- Born: 15 May 1862 Kingston upon Hull, England
- Died: 16 July 1933 (aged 71) Dieppe, France
- Occupation: Shipowner
- Children: Sir John Ellerman, 2nd Baronet Bryher

= Sir John Ellerman, 1st Baronet =

English shipowner and investor

Sir John Reeves Ellerman, 1st Baronet, CH (15 May 1862 – 16 July 1933) was an English shipowner and investor, believed to be the richest man in England. An accountant by training, he learned to identify underpriced companies and acquired them, often as sole stakeholder. His shipping interests were combined into the Ellerman Lines, and he also invested in newspapers, breweries, coal, and London property. Despite his wealth, his personal life was modest and private.

==Early life==
Ellerman was born in Kingston upon Hull, the only son of a Lutheran ship broker and corn merchant who had emigrated to England from Hamburg, Germany in 1850, and an English mother. His father died when he was nine, leaving an estate of £600. Ellerman spent part of his childhood in France and briefly attended King Edward VI School in Birmingham. Ellerman did not get on with his mother and lived independently from the age of fourteen, when he was articled to a Birmingham chartered accountant. After completing his articles he moved to London, where he turned down a partnership in one of the leading firms of the day to found his own practice, J. Ellerman & Co, in the City of London in 1886. He was one of the first important British businessmen with a professional qualification in accountancy. He was also one of the first businessmen to use modern accounting methods to identify under-priced companies that should be well suited for takeover.

From 1890, Ellerman began to create major business groups by buying up established businesses, typically ones which had a good product but were in managerial decline after the death of the founder. Most of these businesses flourished under his management. He raised funds from other investors where necessary, but held large stakes personally. The first of these groups was the Brewery and Commercial Investment Trust which appreciated by 1,300% in nine years.

==Shipping==
In 1892, Ellerman made his first move into shipping by leading a consortium which purchased the Leyland Line from the late Frederick Richards Leyland, one of the largest shipowners in Britain. In 1901 Ellerman sold this business to J. P. Morgan for £1.2 million, who immediately folded it into the International Mercantile Marine Co. Ellerman, however, immediately began to buy other shipping lines, and in 1902 he combined his interests into Ellerman Lines. He continued to expand the business, making inroads into the South African, Atlantic and Indian routes while buying rival lines on a regular basis.

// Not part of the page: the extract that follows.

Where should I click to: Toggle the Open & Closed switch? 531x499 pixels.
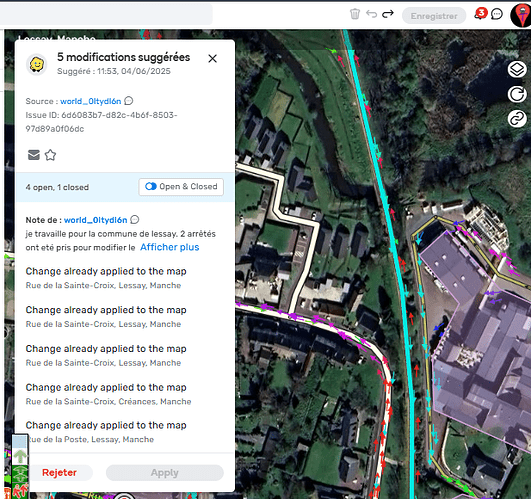point(181,187)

In 1916 he paid £4.1 million for Thomas Wilson Sons & Co. of Hull, which had once been the largest privately owned shipping line in the world. The newly acquired company was renamed Ellerman's Wilson Line and it operated as a separate entity from the other Ellerman Lines, maintaining the red funnels with black tops of Thomas Wilson Sons & Co. with most of their vessels having very distinctive dark green hulls.

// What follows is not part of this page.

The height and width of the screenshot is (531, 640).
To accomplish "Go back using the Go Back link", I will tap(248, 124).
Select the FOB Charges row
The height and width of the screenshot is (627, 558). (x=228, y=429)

By 1917, Ellerman owned 1.5 million tons of shipping, equivalent to the entire French merchant navy. Ellerman far surpassed his rivals in shipping; through his shrewd decision-making, assets flourished under his management.

==Other business interests==
At the same time Ellerman expanded his brewing interests and by 1918 he held shares in more than seventy breweries. In many cases he improved the financial performance of these businesses rapidly. From around 1904 he also invested in newspapers, owning stakes in the Financial Times, the Daily Mail, The Times, the Illustrated London News, Tatler, The Sphere and other publications at various times. He sold most of his press interests in the 1920s.

Another field in which Ellerman was a major player was coal. In the 1920s he held shares in at least 22 collieries. After the First World War he also became a major owner of property in London. Aristocrats such as the Duke of Bedford, Lord Howard de Walden and Earl Cadogan were increasingly selling off slices of the freehold West End estates which had been in their families for centuries and Ellerman was often the buyer.

==Personal life==
Ellerman had little interest in public recognition. He was created a baronet of Connaught Square in the Metropolitan Borough of Paddington on 11 December 1905 in appreciation of his contribution to British shipping needs during the Boer War, but he could readily have obtained a higher honour if he had wanted one. His lifestyle was not ostentatious. In 1916, he stated that he was worth £55 million. This may well have been correct, as he had no reputation for self-aggrandisement. The following year, a journalist estimated that his shipping interests alone were worth £35 million. At this time, the Duke of Westminster was generally reckoned to be the second-richest man in the United Kingdom, with a fortune of around £14 million. When Ellerman died in 1933, his estate was assessed for probate in 1936 at £36,684,994 13s. 5d.. The previous record was £13.5 million left by Lord Iveagh of the Guinness Brewery in 1927. Ellerman had negotiated the Great Depression skillfully, but his wealth at death must have been well below its 1920s peak.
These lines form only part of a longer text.